A vortex tube takes in high-pressure air at 650 kPa and 305 K, and splits it into two streams at a lower pressure, 100 kPa: one at a higher temperature of 325 K and one at a lower temperature. The fraction of mass entering that leaves at the cold outlet is \(f = 0.25\). The vortex tube operates continuously at steady state, is adiabatic, and performs/experiences no work. Air should be modeled as an ideal gas with constant specific heat: \(R = 287\) J/kg⋅K and \(c_p = 1004\) J/kg⋅K.

Vortex tube

Problem: Determine the temperature at the cold end.
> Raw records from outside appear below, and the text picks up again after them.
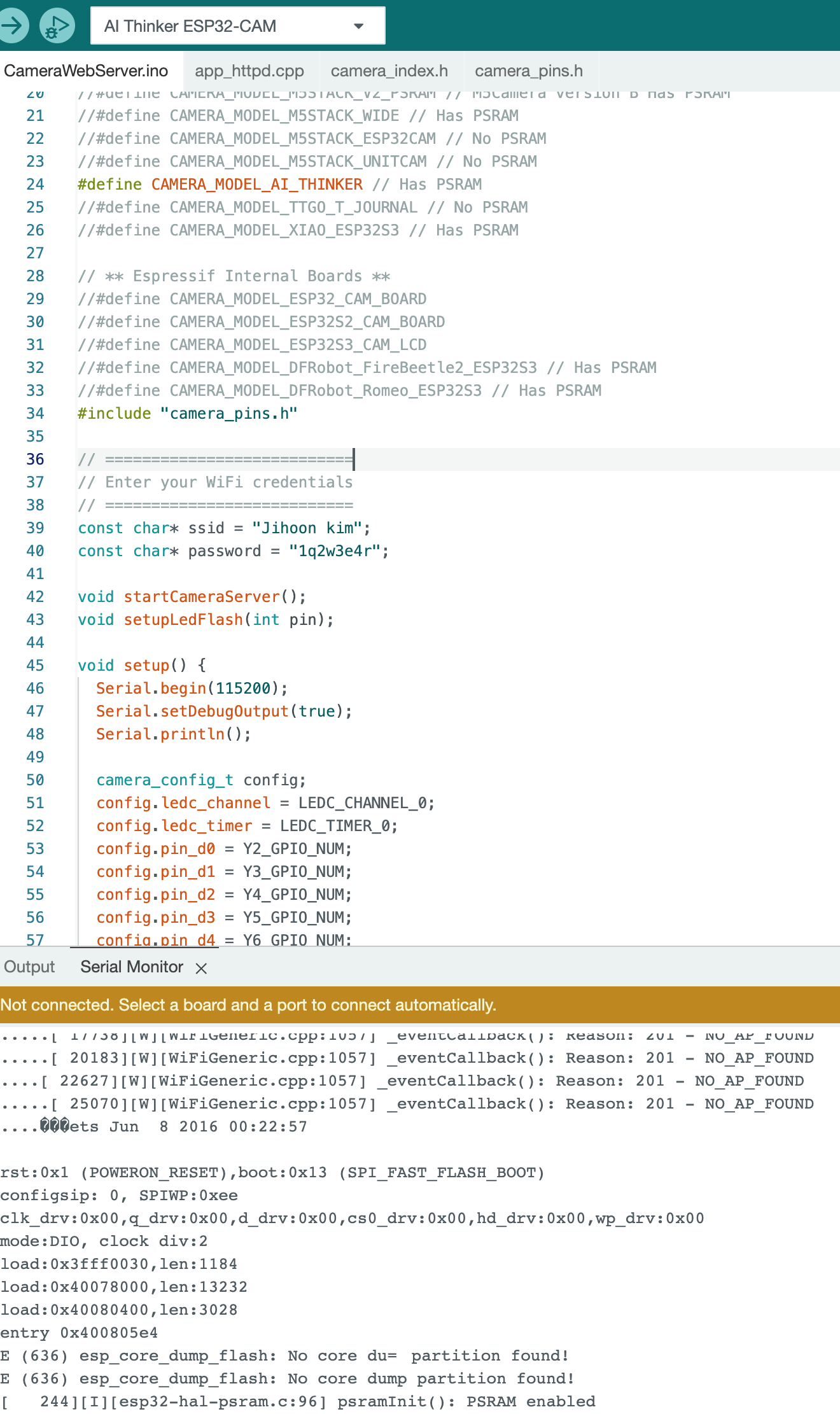Click the POWERON_RESET line in serial output
Screen dimensions: 840x1414
(x=272, y=1172)
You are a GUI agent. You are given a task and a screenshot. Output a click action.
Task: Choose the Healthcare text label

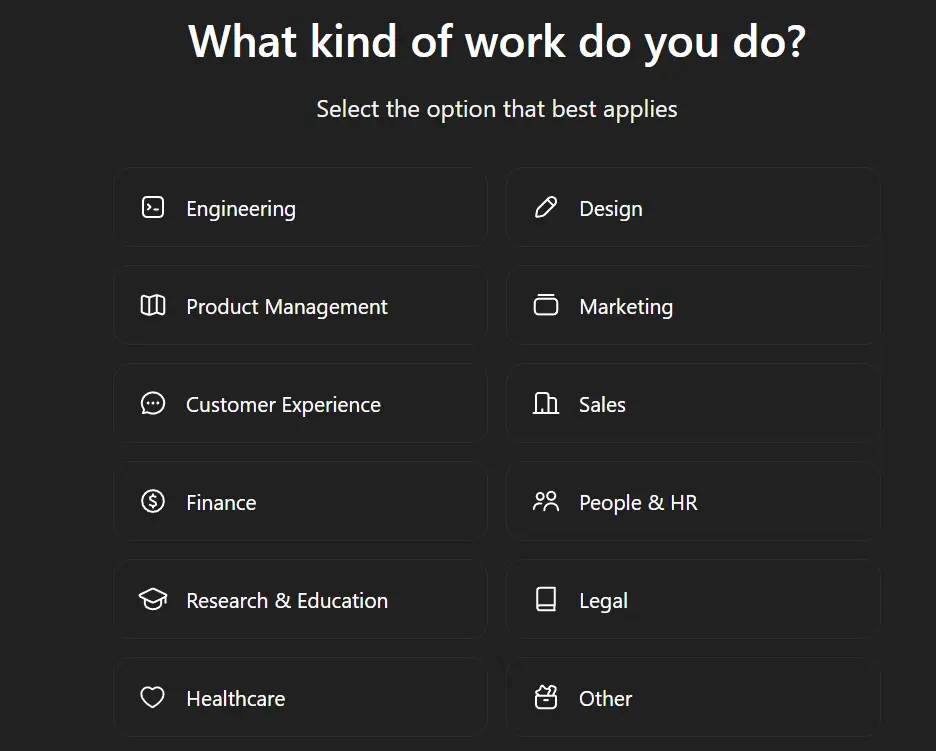236,698
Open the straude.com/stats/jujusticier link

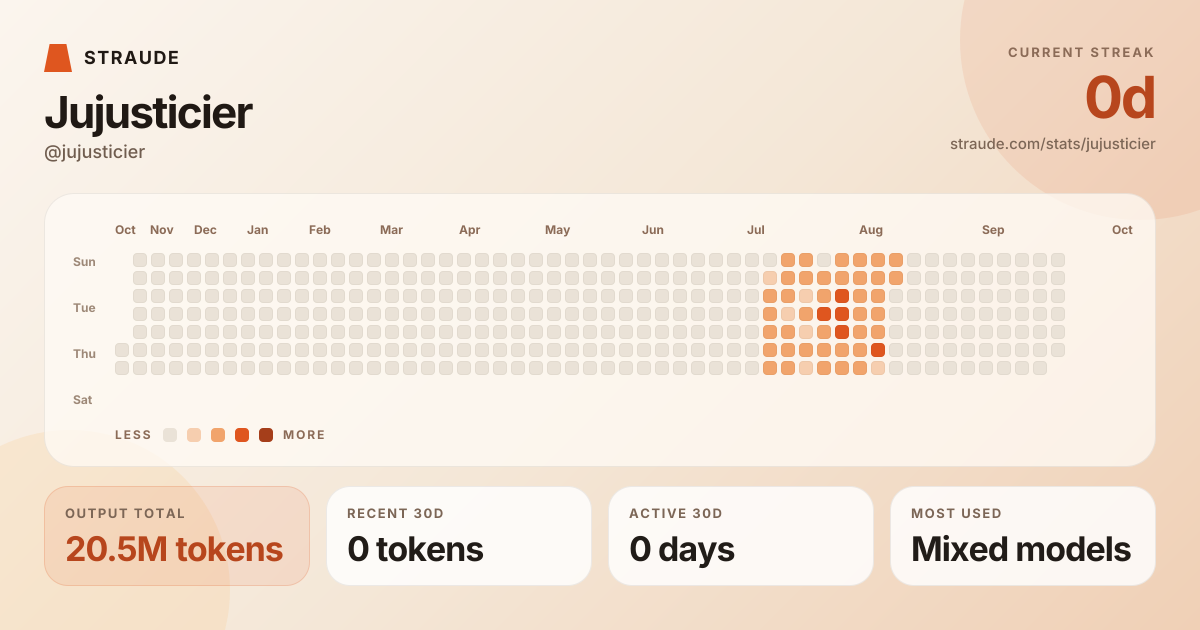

Then, determine whether this device is physically possible.

# Enter the known quantities
import numpy as np
from pint import UnitRegistry
ureg = UnitRegistry()
Q_ = ureg.Quantity

gas_constant = Q_(287, 'J/(kg K)')
cp = Q_(1004, 'J/(kg K)')

temp_1 = Q_(305, 'K')
pres_1 = Q_(650, 'kPa')

temp_2 = Q_(325, 'K')
pres_2 = Q_(100, 'kPa')

f = 0.25
pres_3 = Q_(100, 'kPa')

First, we can find the temperature at the cold outlet by performing an energy balance on the device:

\[\begin{split} \dot{m}_1 u_1 = \dot{m}_3 u_3 + \dot{m}_2 u_2 \\ \dot{m} c_p T_1 = f \dot{m} c_p T_3 + (1-f) \dot{m} c_p T_2 \\ T_3 = \frac{T_1 - (1-f) T_2}{f} \end{split}\]
temp_3 = (temp_1 - (1-f)*temp_2) / f
print(f'Temperature at cold outlet: {temp_3: .2f}')
Temperature at cold outlet: 245.00 kelvin

Now, examine whether the device is physically possible by performing an entropy balance:

\[\begin{split} \dot{m} s_1 + \dot{S}_{\text{gen}} = f \dot{m} s_3 + (1-f) \dot{m} s_2 \\ \frac{\dot{S}_{\text{gen}}}{\dot{m}} = f s_3 + (1-f) s_2 = f(s_3 - s_2) + (s_2 - s_1) \;. \end{split}\]

We can obtain the \(\Delta s\) values by using the relationship for an ideal gas with constant specific heat:

(19)#\[\begin{equation} \Delta s_{1-2} = c_p \ln \left(\frac{T_2}{T_1}\right) - R \ln \left( \frac{p_2}{p_1} \right) \end{equation}\]
delta_s_12 = (
    cp * np.log(temp_2/temp_1) - 
    gas_constant * np.log(pres_2/pres_1)
    )
delta_s_23 = (
    cp * np.log(temp_3/temp_2) - 
    gas_constant * np.log(pres_3/pres_2)
    )

entropy_gen = f * delta_s_23 + delta_s_12
print(f'Entropy generation rate: {entropy_gen: .2f}')
Entropy generation rate: 530.05 joule / kelvin / kilogram

Since the rate of entropy generation is positive, this device can operate as described.